> The records:
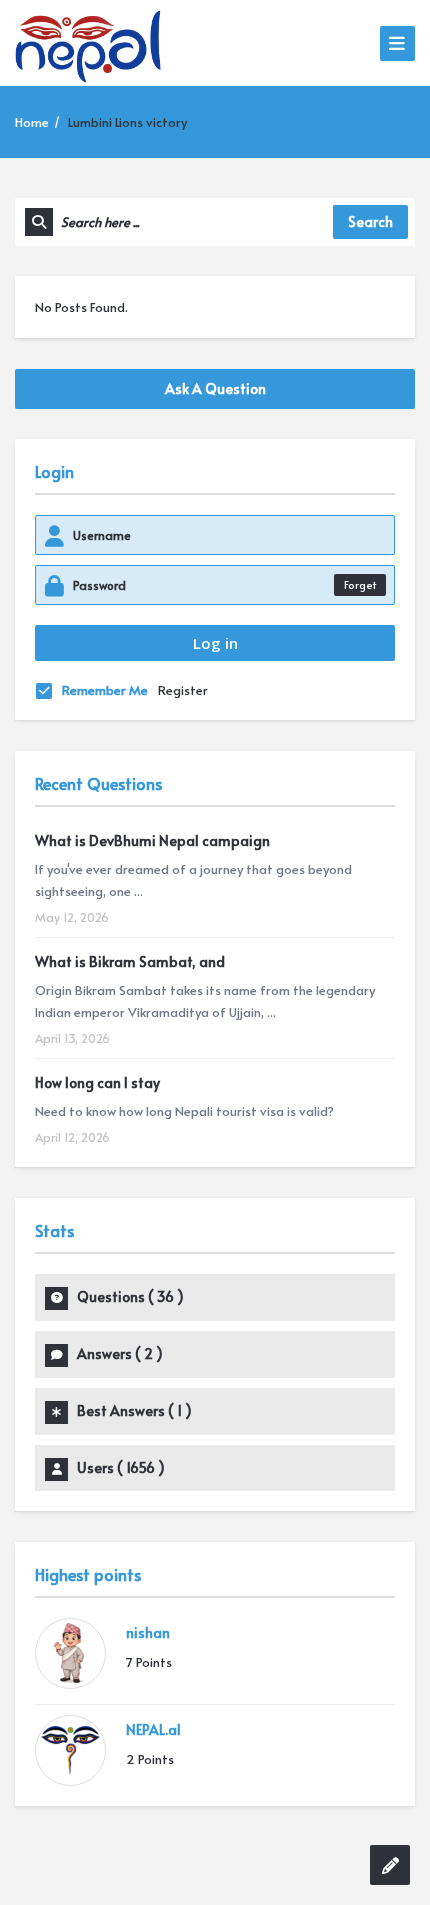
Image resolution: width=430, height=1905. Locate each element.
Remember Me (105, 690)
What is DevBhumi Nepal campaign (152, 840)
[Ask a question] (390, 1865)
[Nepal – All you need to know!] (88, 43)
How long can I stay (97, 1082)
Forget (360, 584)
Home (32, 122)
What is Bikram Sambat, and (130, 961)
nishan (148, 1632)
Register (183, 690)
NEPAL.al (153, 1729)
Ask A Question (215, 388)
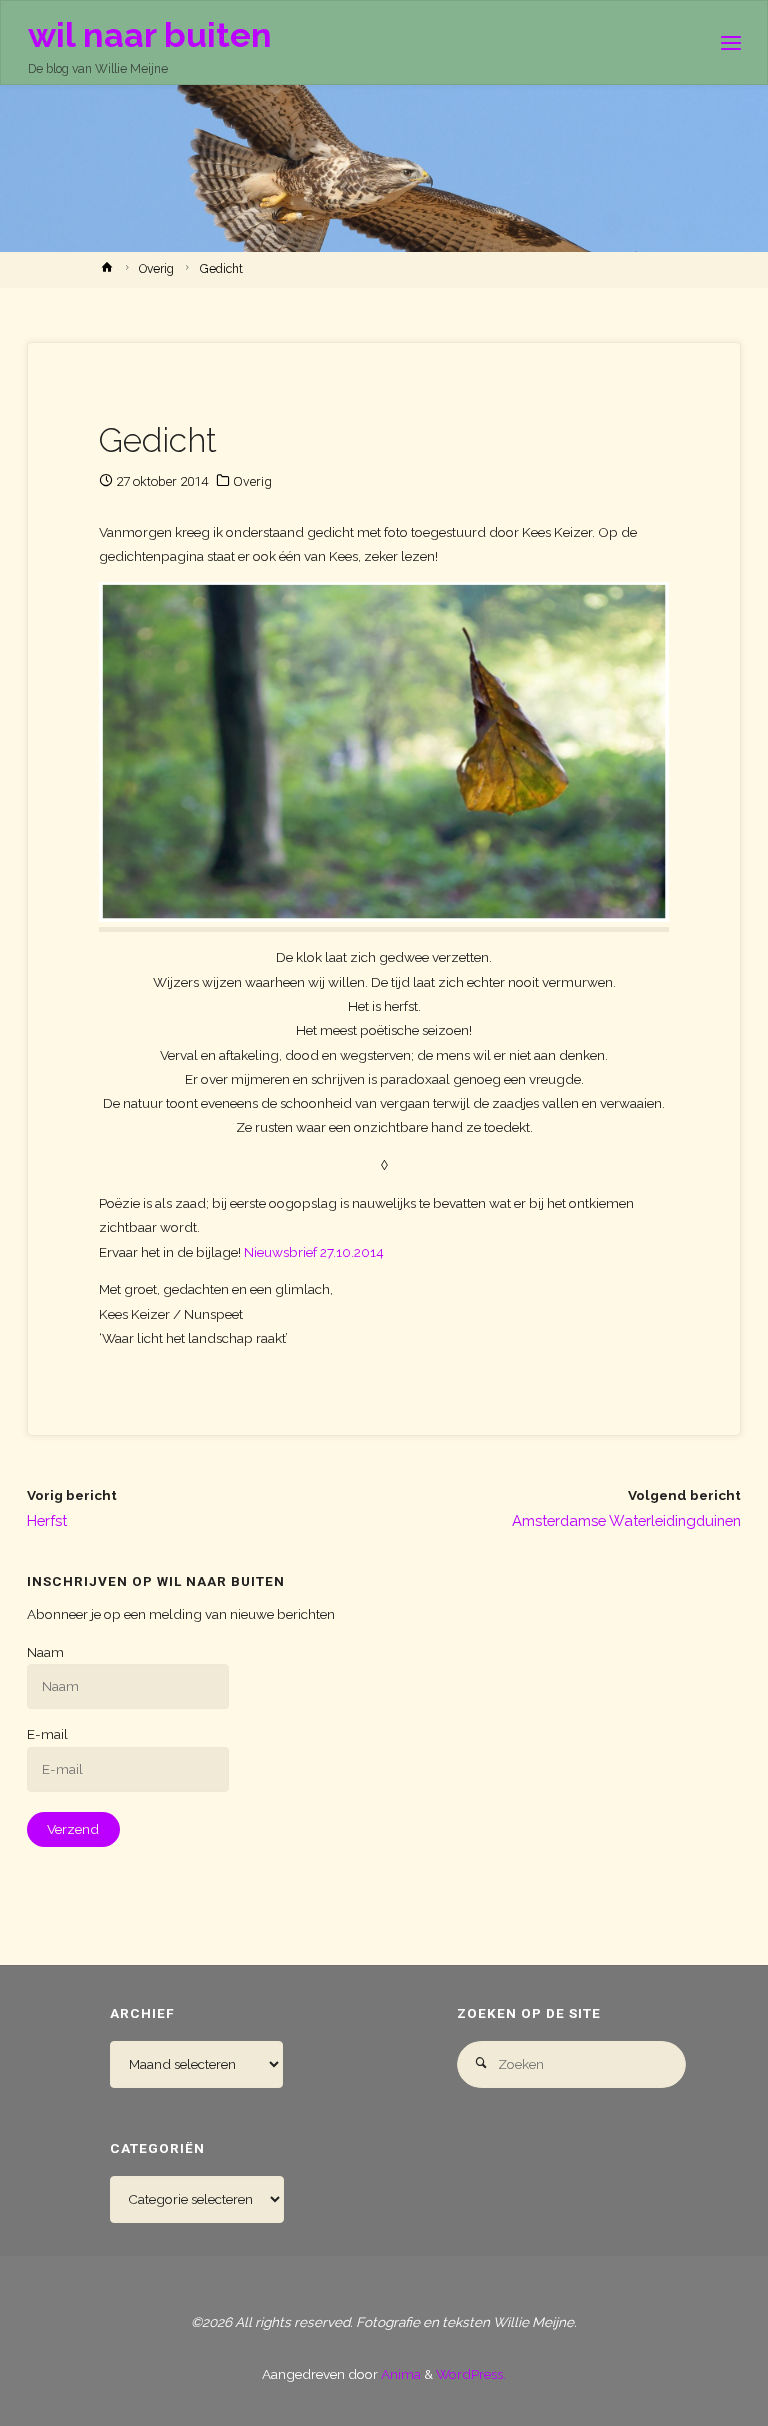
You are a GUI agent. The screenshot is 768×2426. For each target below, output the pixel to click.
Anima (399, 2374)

> Task brief:
Filter the records above down to the lines that hold the string "What".

> The answer:
What is DevBhumi Nepal campaign (152, 840)
What is Bikram Sambat, and (130, 961)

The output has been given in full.